Imaging Related Articles

Declining medical imaging Innovations and a greater dependence on high-resolution images and videos for diagnosis have resulted during a medical data explosion. Frost & Sullivan estimates that by 2020, the amount of information generated and archived within the us alone will exceed 2,500 petabytes (1 petabyte equals 1 million gigabytes). This necessitates a radically different approach to handling data, which conventionally relies on monolithic data archives. a giant Data-based medical imaging stack would come with both structured and unstructured images, requiring interaction with a spread of vendors and solution providers that handle various aspects of information capture, storage, management, analysis, reporting and decision support.
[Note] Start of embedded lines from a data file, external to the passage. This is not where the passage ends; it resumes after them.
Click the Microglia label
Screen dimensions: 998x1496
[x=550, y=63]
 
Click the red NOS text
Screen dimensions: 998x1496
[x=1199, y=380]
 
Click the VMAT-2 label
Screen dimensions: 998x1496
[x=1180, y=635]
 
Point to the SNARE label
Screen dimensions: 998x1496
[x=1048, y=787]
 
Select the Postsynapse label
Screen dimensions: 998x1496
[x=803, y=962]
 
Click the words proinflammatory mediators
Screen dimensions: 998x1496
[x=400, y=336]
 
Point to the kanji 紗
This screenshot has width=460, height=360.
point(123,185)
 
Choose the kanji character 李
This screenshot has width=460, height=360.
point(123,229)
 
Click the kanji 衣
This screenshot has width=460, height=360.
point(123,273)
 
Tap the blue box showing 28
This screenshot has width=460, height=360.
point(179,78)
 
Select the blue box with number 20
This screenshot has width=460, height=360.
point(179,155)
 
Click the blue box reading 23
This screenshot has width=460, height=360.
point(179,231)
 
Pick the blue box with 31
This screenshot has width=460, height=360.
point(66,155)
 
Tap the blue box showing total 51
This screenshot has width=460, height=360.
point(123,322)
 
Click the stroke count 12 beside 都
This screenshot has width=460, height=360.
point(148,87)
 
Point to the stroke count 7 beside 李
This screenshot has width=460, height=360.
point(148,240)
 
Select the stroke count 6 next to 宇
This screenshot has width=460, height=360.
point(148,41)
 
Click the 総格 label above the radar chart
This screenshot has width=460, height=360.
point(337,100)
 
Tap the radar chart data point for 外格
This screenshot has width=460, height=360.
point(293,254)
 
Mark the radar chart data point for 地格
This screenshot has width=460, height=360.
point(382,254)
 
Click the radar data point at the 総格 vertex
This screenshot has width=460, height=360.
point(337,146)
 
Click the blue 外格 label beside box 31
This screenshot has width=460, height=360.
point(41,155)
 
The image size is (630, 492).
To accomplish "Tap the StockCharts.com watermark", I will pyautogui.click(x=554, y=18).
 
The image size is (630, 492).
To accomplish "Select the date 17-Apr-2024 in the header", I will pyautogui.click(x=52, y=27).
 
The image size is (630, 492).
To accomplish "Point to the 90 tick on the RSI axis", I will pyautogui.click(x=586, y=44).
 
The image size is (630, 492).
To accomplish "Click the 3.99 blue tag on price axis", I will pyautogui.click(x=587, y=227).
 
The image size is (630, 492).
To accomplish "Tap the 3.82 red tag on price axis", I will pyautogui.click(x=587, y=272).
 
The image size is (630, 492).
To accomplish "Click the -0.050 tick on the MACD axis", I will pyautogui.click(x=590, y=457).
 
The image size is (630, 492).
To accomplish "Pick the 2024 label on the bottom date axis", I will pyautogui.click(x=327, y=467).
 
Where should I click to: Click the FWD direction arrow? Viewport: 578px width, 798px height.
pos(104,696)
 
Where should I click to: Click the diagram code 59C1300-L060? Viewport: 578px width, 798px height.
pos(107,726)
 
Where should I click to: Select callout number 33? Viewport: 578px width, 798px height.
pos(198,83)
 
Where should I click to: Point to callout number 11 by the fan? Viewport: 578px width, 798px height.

The market is dominated by data companies IBM, McKesson, Lexmark and Dell, and healthcare companies like GE, Philips and Siemens. the following logical avenue for innovation would be to form use of the petabytes of knowledge being generated daily. to create sense of the vast and diverse data types—images, text, video, and reference databases—is no mean (or manual) feat. this can be where Big Data analytics platforms like Hadoop and NoSQL, and AI tools inherit play. rather than subjecting diagnosticians to a deluge of data—and conversely subjecting complex data to a poor laboratory technician—advanced algorithms can help within the analysis and interpretation of medical images. Computer-aided diagnosis is already popular in clinical practices; this might evolve into a computer-only diagnosis. it's possible that machine learning algorithms will take over the task of interpreting images, comparing test results with reference standards and therefore the patient’s own past records, and presenting radiologists with outcomes. In essence, radiologists will cease viewing medical imaging, basing their clinical decisions solely on information supplied by advanced algorithms.